PEJABAT di lingkungan Provinsi Jateng tak dilarang menerima parsel alias bingkisan pada masa Lebaran. Sebab, tradisi memberikan parsel sudah ada sejak zaman nenek moyang. Demikan disampaikan Gubernur Bibit Waluyo (SM, 16/08/11). Masih kata Gubernur, sifat parsel hanyalah sebuah pemberian. Jika ada yang memberi maka harus diterima dan tak boleh ditolak. Apa yang dia utarakan benar adanya. Pemberian tak boleh ditolak. Dalam kepercayaan agama pun, sesama umat, kita diwajibkan saling memberi dan tolong-menolong. Islam misalnya mengajarkan, ’’hendaklah kamu tolong-menolong dalam kebaikan dan ketakwaan, dan janganlah tolong-menolong dalam perbuatan dosa dan permusuhan...’’ (QS Al-Maidah: 2).

Dalam konteks saling membantu, pejabat yang memberi atau menerima parsel dibolehkan.
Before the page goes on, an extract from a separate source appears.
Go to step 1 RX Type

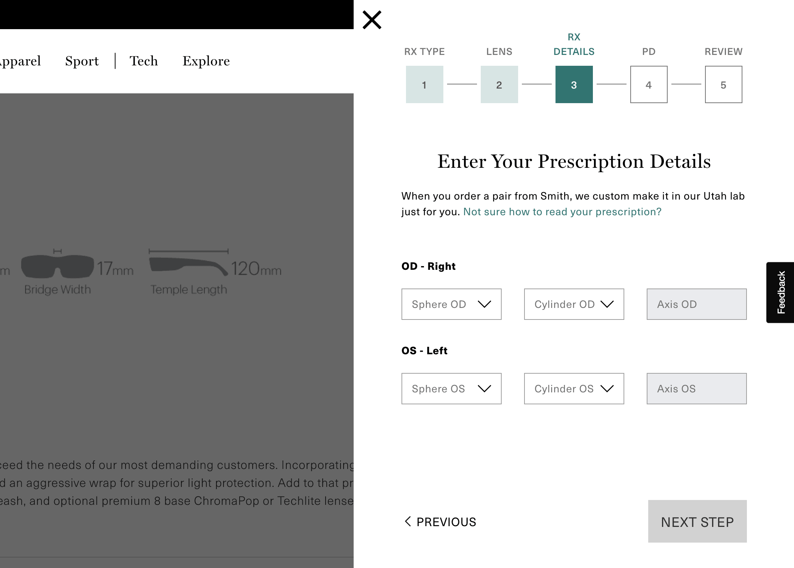coord(424,84)
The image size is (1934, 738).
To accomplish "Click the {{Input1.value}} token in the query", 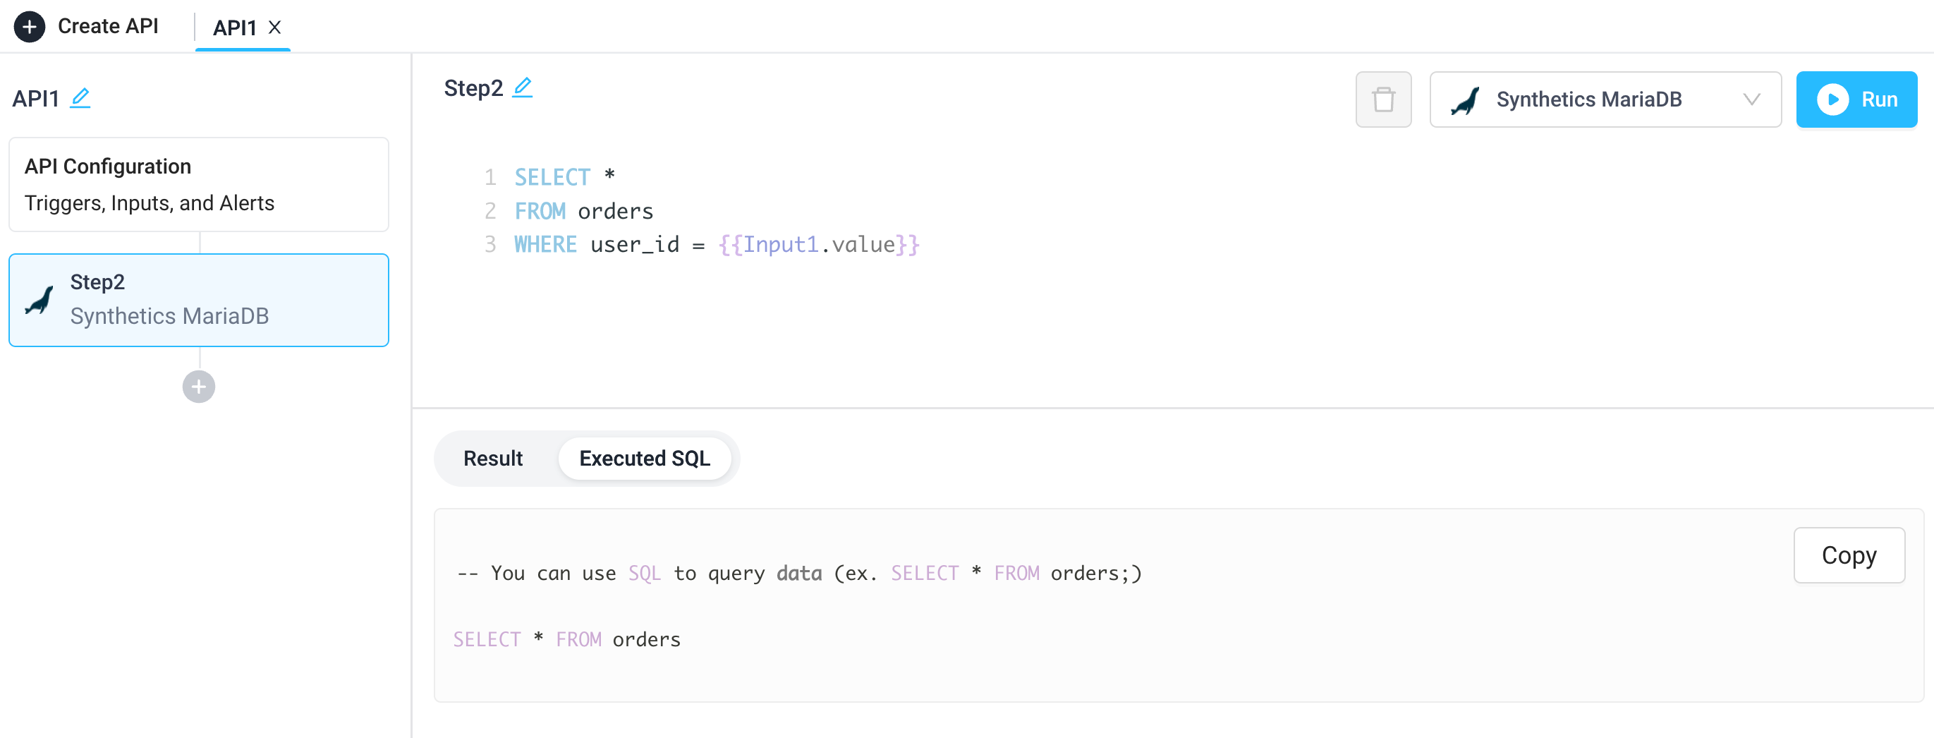I will point(818,244).
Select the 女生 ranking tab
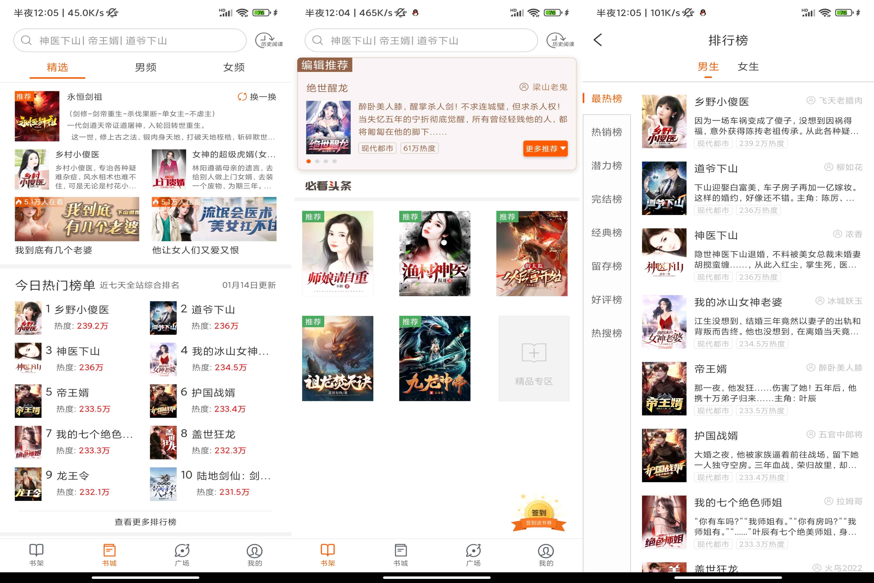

Parsel itu menjadi bentuk tolong-menolong yang memang dianjurkan oleh agama dan demi kemaslahatan umat. Di samping sebagai tanda kuatnya hubungan baik antarpejabat, serta antara pejabat dan rakyat. Apalagi jika parsel diberikan pemimpin kepada bawahan atau rakyatnya. Tetapi, pemberian parsel itu tidak serta merta menjadi tradisi yang mesti dilestarikan jika dikaitkan dengan pegawai negeri sipil (PNS) atau pejabat negara. Mengapa? Dalam pandangan saya, ada dua masalahnya.

Pertama; karena dalam diri seorang PNS dan pejabat negara melekat kewenangan atas kekuasaan negara. Agak susah membaca pemberian sesuatu kepada PNS atau pejabat negara tidak didasari atas kewenangan dan kekuasaan yang disandangnya. Contohnya, siapa yang mau melirik seorang kepala dinas perizinan apabila dia —atas kewenangan dan kekuasaannya— tak memberi izin pengusaha untuk membangun swalayan. Boleh jadi, jika bukan karena kewenangan atas kekuasaannya, tidak akan ada parsel yang mampir ke rumahnya.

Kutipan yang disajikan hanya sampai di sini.